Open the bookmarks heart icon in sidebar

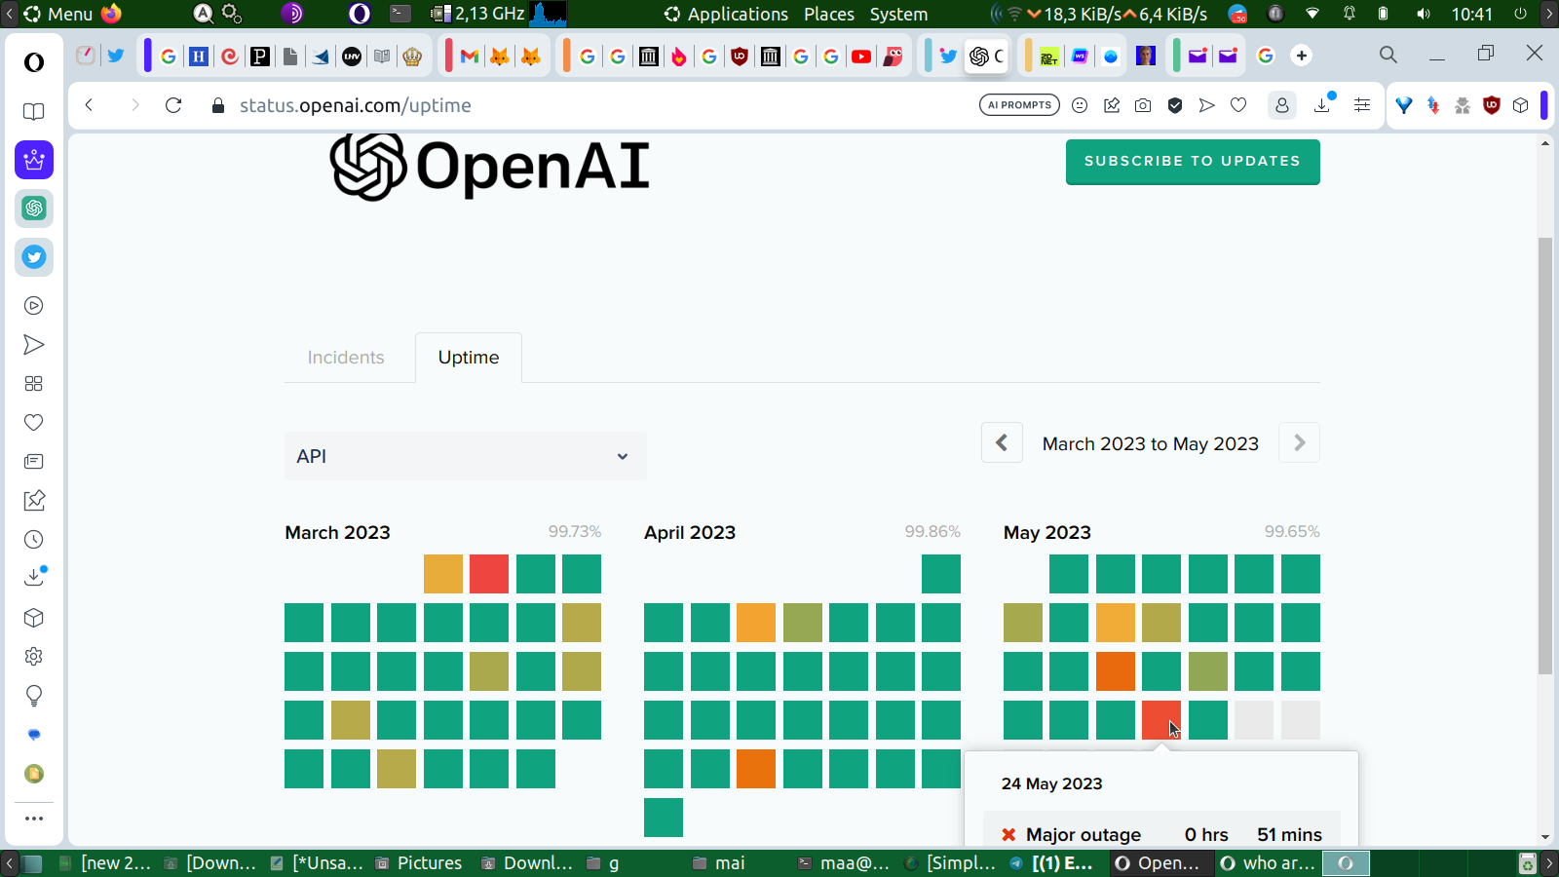click(x=34, y=423)
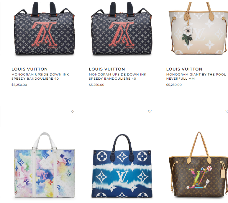Click Louis Vuitton brand in middle product card
Screen dimensions: 228x203
coord(107,69)
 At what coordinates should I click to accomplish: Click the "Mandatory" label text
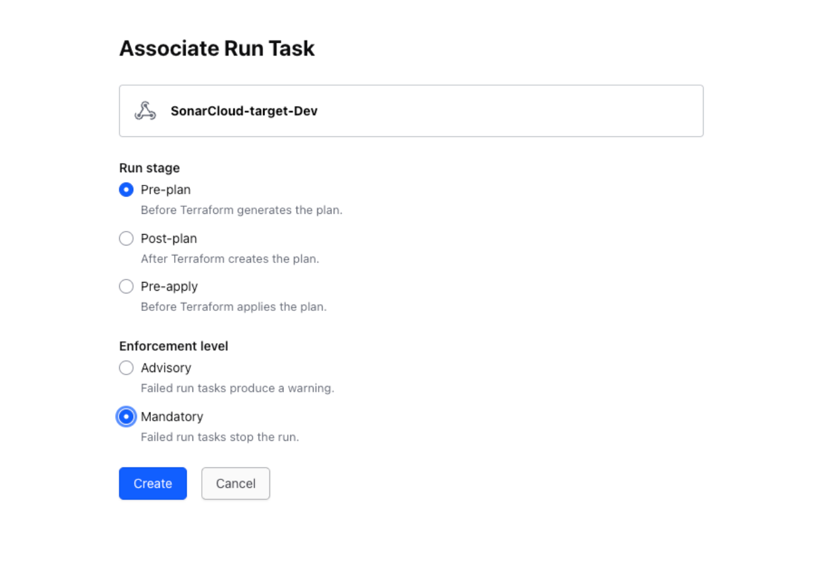pyautogui.click(x=172, y=416)
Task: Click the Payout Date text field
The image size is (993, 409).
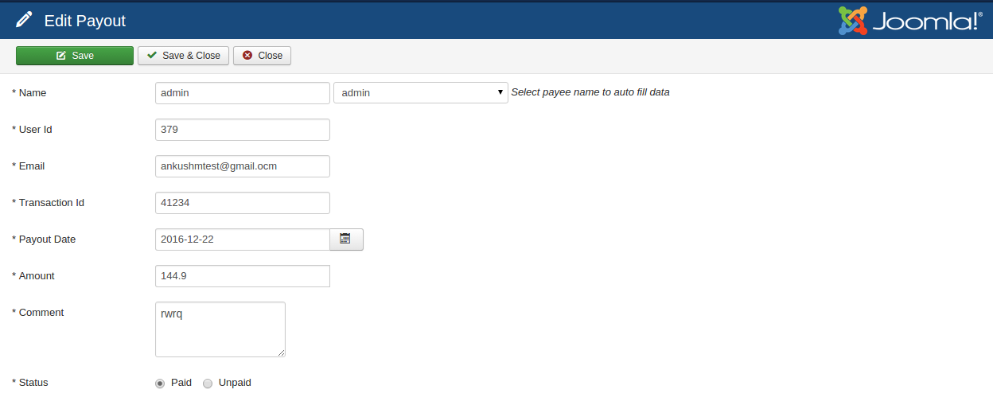Action: pyautogui.click(x=242, y=240)
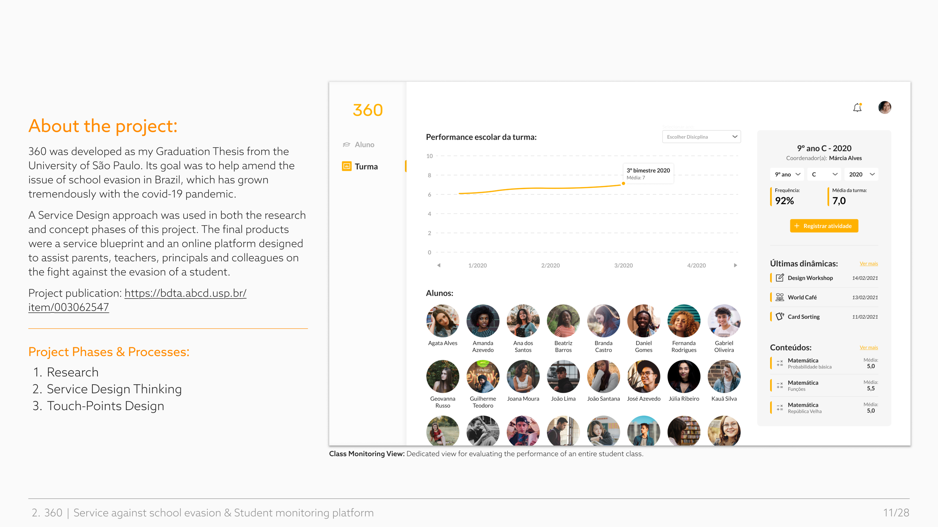Click the Turma sidebar icon
This screenshot has height=527, width=938.
pyautogui.click(x=347, y=167)
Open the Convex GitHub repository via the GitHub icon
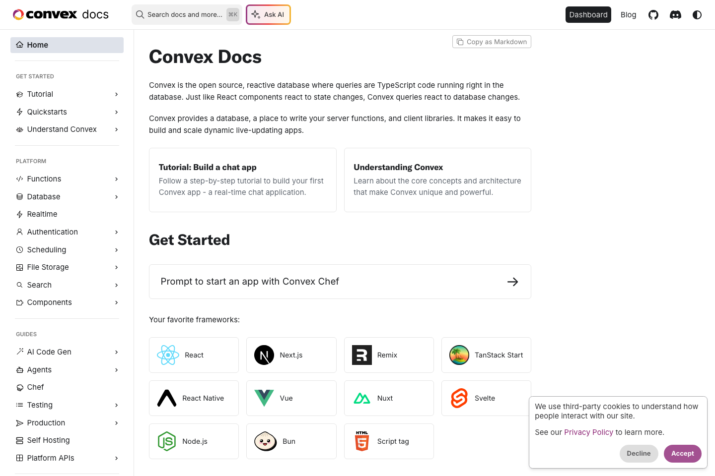715x476 pixels. (653, 14)
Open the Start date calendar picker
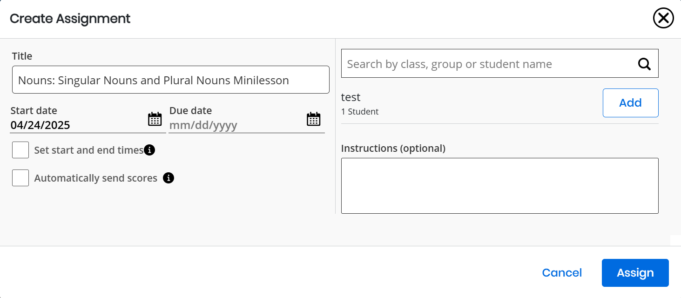 [x=155, y=119]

····················

◆ EXERCISE DIRECTIONS ◆
Write the listing above out again exactly, dropping each image.

◆ OUTPUT BELOW ◆
Open the bookmarks heart icon in sidebar

click(x=34, y=423)
Click Louis Vuitton brand in middle product card
Screen dimensions: 228x203
coord(107,69)
 At what coordinates should I click to accomplish: Click the "Mandatory" label text
pyautogui.click(x=172, y=416)
Task: Click the Payout Date text field
The image size is (993, 409).
Action: pyautogui.click(x=242, y=240)
Click the Turma sidebar icon
This screenshot has height=527, width=938.
pyautogui.click(x=347, y=167)
Open the Convex GitHub repository via the GitHub icon
715x476 pixels. (653, 14)
Open the Start date calendar picker
 [x=155, y=119]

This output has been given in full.